Incidence of sudden cardiac arrest higher in Black people
Incidence of sudden cardiac arrest higher in Black people. IMAGE/iStockphoto
In a survey released on October 17, the Heart Rhythm Society, along with Ipsos Healthcare, reported that sudden cardiac arrest (SCA) claims 350,000 lives in the United States each year, at a rate of nearly 1,000 people per day. Despite the fact that sudden cardiac arrest is a leading cause of death in the United States, only 18 percent of African Americans were aware of the condition, compared with 24 percent of the larger population. Physicians also demonstrated a startling lack of knowledge about sudden cardiac arrest, with 90 percent of African Americans saying their doctors had never talked to them about their possible sudden cardiac arrest risk.

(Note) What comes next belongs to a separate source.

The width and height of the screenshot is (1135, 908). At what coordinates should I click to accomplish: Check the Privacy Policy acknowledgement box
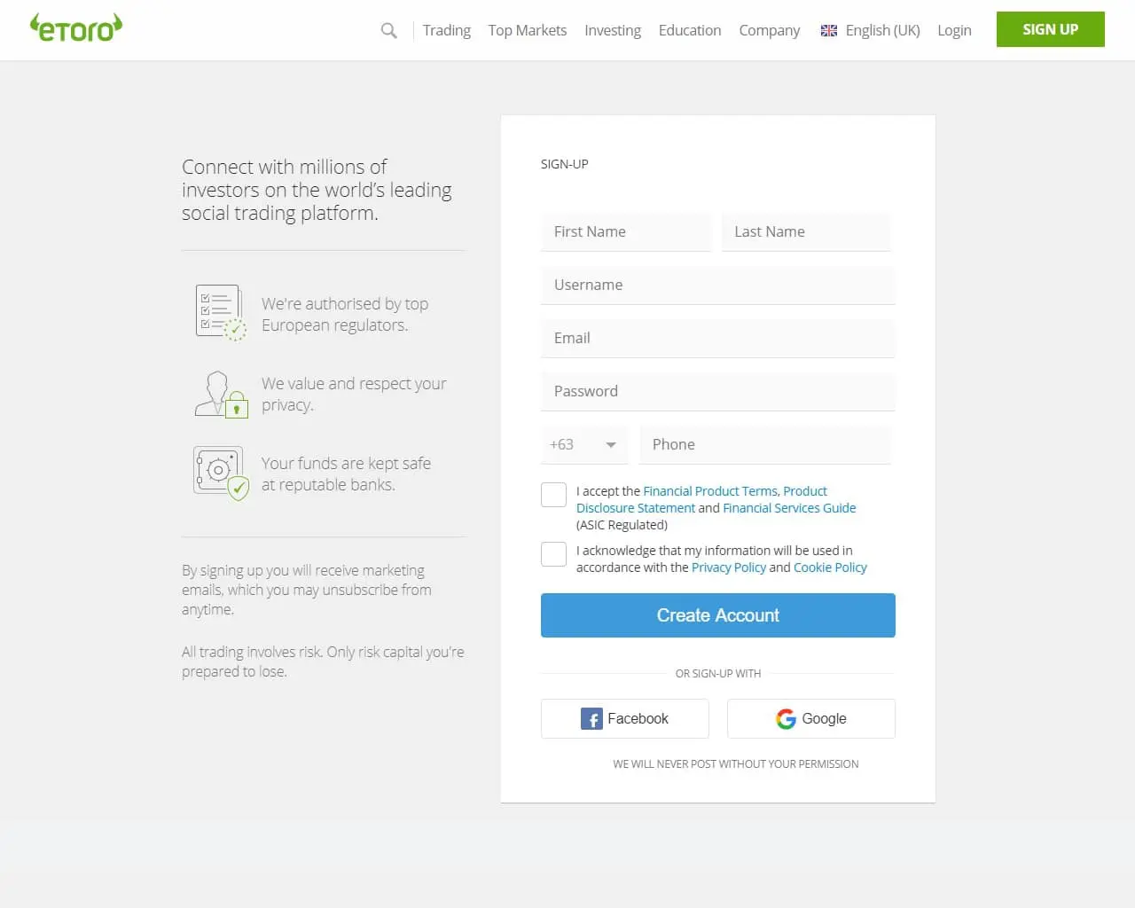pyautogui.click(x=552, y=553)
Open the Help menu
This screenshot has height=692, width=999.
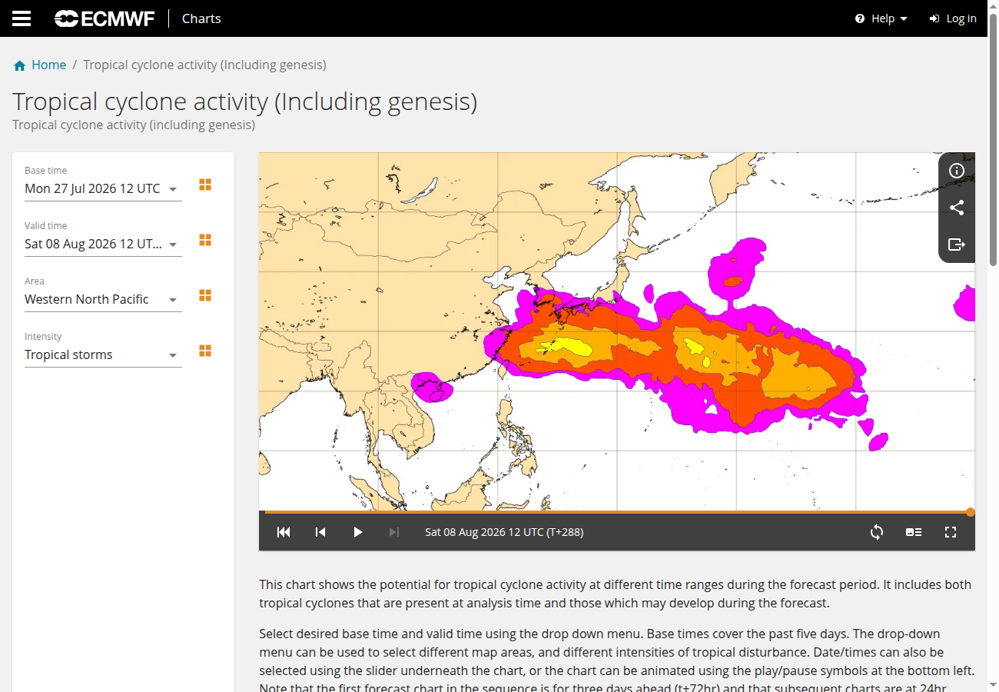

Because of a cascade of risk factors — higher rates of cardiovascular disease, hypertension, obesity, and other health problems — African Americans also have a higher risk of sudden cardiac arrest. “African Americans’ increased chances of losing their lives to sudden cardiac arrest may also be attributed to a lack of access to proper care,” Walter Clair, M.D., a cardiologist at Vanderbilt Heart and Vascular Institute in Nashville adds.
The Heart Rhythm Society-Ipsos survey illustrates his point. The survey found that even when African Americans were diagnosed with a problem that might lead to sudden cardiac arrest, they were less likely to be given the optimum preventive treatment: an implanted defibrillator (a device to regulate the heart’s rhythm) or appropriate medications.
Many African Americans may also be less concerned about their risk of sudden cardiac arrest because they think it’s the same as a heart attack.